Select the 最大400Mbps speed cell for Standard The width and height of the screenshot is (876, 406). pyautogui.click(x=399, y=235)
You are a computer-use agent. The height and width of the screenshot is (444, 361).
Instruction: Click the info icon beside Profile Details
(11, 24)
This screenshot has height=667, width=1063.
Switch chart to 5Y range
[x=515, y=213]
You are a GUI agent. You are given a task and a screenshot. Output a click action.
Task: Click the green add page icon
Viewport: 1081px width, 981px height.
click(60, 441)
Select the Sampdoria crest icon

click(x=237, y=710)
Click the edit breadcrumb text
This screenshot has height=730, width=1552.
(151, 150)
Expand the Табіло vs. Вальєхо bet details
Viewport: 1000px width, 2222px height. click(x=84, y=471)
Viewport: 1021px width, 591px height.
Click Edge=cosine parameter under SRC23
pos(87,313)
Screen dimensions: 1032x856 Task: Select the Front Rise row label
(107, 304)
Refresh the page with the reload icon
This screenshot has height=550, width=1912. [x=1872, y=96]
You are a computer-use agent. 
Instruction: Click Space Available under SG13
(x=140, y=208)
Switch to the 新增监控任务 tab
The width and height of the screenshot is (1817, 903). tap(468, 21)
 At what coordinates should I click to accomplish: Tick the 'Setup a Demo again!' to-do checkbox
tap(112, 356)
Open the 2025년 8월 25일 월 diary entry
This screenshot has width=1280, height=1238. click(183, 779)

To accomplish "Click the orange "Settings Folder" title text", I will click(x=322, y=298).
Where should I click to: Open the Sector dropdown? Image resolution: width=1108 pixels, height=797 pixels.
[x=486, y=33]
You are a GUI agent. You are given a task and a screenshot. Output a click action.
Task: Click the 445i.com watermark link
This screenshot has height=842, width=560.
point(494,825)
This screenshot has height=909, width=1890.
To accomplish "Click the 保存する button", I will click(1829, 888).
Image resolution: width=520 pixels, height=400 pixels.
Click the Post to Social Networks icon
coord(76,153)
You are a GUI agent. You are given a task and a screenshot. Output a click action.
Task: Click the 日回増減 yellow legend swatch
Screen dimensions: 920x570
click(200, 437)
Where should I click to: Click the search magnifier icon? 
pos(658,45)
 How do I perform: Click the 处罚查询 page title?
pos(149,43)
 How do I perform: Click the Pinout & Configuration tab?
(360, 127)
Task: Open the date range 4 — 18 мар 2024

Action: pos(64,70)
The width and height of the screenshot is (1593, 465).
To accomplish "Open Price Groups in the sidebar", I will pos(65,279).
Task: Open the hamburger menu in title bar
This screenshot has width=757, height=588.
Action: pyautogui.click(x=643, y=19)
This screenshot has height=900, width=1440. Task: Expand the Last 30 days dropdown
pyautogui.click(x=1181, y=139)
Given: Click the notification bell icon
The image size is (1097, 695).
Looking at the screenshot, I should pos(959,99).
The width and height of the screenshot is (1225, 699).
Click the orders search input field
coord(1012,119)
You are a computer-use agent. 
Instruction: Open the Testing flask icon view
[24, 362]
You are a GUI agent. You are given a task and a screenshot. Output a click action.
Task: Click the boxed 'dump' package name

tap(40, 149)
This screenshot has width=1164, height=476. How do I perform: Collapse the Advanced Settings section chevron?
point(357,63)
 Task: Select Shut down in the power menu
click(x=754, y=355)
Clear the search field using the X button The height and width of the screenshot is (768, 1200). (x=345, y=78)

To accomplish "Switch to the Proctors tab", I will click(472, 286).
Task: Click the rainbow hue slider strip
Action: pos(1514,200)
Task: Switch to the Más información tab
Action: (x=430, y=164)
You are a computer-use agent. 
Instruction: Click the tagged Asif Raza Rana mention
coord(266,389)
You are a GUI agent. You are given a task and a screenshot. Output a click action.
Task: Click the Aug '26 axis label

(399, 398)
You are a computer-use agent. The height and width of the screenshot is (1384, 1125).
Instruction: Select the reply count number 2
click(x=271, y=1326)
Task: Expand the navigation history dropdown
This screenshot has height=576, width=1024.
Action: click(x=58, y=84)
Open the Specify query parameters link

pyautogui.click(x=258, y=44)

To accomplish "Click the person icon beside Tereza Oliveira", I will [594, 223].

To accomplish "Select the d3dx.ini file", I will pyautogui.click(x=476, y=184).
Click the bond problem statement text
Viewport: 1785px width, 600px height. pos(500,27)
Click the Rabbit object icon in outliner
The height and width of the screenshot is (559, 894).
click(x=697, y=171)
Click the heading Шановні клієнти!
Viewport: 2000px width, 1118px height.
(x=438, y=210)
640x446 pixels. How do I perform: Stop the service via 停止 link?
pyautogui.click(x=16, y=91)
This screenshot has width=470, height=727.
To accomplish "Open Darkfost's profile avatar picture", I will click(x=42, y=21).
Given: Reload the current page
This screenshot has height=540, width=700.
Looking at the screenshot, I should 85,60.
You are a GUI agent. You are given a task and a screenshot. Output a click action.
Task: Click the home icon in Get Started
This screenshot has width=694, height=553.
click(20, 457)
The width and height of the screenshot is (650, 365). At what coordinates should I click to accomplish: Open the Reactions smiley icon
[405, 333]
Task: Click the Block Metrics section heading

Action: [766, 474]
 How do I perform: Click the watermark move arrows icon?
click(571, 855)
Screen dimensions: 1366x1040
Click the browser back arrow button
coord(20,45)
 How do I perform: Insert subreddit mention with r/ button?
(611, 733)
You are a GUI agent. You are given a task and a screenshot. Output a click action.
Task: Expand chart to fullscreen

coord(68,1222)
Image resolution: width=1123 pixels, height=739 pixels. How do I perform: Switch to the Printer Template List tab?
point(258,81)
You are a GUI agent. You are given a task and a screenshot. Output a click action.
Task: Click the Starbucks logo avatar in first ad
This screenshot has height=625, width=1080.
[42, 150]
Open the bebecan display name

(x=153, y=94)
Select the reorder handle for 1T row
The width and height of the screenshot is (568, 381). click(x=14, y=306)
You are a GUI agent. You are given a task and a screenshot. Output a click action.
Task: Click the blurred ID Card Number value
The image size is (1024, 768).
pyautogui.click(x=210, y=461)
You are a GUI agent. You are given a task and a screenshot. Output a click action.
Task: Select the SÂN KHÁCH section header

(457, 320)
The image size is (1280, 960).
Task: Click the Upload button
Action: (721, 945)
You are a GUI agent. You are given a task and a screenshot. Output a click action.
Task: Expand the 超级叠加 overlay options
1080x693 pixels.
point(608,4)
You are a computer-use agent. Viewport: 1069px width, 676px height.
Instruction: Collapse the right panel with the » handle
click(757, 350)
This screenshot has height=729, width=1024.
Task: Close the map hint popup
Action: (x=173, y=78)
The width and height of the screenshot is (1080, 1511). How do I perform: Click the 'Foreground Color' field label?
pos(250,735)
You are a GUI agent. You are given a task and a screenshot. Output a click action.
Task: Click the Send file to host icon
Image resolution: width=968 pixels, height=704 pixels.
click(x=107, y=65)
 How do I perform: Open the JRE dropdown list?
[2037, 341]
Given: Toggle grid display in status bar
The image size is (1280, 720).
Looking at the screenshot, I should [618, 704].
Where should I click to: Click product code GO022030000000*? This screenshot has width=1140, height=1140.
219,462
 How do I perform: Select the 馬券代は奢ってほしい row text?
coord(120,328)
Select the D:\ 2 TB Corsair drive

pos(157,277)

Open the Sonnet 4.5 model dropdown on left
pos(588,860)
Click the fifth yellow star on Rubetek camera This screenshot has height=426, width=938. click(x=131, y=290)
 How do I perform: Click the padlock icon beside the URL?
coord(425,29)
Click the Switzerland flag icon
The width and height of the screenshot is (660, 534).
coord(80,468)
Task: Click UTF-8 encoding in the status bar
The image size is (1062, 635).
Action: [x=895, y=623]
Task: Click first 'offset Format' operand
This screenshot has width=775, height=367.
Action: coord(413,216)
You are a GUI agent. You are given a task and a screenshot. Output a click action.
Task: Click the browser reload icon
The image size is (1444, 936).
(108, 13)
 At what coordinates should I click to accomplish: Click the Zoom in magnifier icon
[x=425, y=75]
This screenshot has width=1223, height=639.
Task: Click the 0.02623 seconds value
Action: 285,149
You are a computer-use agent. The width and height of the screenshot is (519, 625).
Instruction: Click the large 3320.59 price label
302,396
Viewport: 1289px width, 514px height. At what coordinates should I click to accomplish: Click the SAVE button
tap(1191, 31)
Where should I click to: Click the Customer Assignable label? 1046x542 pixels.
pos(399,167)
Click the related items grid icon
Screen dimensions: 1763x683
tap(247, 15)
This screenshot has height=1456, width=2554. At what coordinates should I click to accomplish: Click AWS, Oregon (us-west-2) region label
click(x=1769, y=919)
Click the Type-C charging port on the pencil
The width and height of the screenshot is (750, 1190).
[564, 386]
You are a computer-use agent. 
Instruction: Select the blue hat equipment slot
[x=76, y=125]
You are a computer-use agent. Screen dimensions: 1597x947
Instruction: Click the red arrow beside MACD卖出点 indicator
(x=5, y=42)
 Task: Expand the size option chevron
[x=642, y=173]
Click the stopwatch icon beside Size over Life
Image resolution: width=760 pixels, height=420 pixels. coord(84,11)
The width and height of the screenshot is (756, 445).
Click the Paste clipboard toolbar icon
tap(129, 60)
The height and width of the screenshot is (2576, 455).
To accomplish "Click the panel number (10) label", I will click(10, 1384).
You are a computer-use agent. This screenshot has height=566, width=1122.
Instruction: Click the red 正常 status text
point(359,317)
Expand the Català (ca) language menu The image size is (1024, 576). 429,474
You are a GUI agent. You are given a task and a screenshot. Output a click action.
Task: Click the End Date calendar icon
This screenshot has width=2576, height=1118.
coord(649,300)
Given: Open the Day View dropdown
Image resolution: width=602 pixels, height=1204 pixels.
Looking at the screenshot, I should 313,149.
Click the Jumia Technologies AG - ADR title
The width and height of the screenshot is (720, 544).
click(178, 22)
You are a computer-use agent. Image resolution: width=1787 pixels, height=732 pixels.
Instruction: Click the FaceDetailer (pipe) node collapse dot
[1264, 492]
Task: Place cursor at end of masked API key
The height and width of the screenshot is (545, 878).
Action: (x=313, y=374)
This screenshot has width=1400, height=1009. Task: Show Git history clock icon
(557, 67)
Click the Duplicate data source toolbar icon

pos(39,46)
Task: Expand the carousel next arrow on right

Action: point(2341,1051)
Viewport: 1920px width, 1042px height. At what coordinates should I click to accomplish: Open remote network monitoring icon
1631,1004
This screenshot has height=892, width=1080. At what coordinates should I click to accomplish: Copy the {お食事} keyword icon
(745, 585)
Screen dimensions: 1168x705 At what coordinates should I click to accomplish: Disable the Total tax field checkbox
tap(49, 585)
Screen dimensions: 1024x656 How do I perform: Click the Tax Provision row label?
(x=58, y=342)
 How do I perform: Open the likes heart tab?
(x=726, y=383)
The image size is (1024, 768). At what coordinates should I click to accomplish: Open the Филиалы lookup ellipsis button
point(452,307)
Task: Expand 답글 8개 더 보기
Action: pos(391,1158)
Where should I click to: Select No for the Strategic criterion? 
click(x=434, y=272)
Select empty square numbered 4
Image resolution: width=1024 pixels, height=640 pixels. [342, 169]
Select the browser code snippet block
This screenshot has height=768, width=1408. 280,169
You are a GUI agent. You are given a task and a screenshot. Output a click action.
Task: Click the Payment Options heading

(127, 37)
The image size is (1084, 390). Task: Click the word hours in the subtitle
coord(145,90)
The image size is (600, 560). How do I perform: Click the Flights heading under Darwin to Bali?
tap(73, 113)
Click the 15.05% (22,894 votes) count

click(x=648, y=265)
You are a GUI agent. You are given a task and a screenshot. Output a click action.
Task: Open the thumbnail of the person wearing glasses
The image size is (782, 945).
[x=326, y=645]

■ ■ ■ ■ ■

Using the entries above, output exactly the lines between the line holding "Screen dimensions: 920x570" and the line holding "Task: Expand the navigation history dropdown", end lines included, and nothing more.

REPLY TO THE EXERCISE =
Screen dimensions: 920x570
click(200, 437)
Where should I click to: Click the search magnifier icon? 
pos(658,45)
 How do I perform: Click the 处罚查询 page title?
pos(149,43)
 How do I perform: Click the Pinout & Configuration tab?
(360, 127)
Task: Open the date range 4 — 18 мар 2024

Action: pos(64,70)
The width and height of the screenshot is (1593, 465).
To accomplish "Open Price Groups in the sidebar", I will pos(65,279).
Task: Open the hamburger menu in title bar
This screenshot has width=757, height=588.
Action: pyautogui.click(x=643, y=19)
This screenshot has height=900, width=1440. Task: Expand the Last 30 days dropdown
pyautogui.click(x=1181, y=139)
Given: Click the notification bell icon
The image size is (1097, 695).
Looking at the screenshot, I should pos(959,99).
The width and height of the screenshot is (1225, 699).
Click the orders search input field
coord(1012,119)
You are a computer-use agent. 
Instruction: Open the Testing flask icon view
[24, 362]
You are a GUI agent. You are given a task and a screenshot. Output a click action.
Task: Click the boxed 'dump' package name

tap(40, 149)
This screenshot has width=1164, height=476. How do I perform: Collapse the Advanced Settings section chevron?
point(357,63)
 Task: Select Shut down in the power menu
click(x=754, y=355)
Clear the search field using the X button The height and width of the screenshot is (768, 1200). (x=345, y=78)

To accomplish "Switch to the Proctors tab", I will click(472, 286).
Task: Click the rainbow hue slider strip
Action: pos(1514,200)
Task: Switch to the Más información tab
Action: (x=430, y=164)
You are a computer-use agent. 
Instruction: Click the tagged Asif Raza Rana mention
coord(266,389)
You are a GUI agent. You are given a task and a screenshot. Output a click action.
Task: Click the Aug '26 axis label

(399, 398)
You are a computer-use agent. The height and width of the screenshot is (1384, 1125).
Instruction: Select the reply count number 2
click(x=271, y=1326)
Task: Expand the navigation history dropdown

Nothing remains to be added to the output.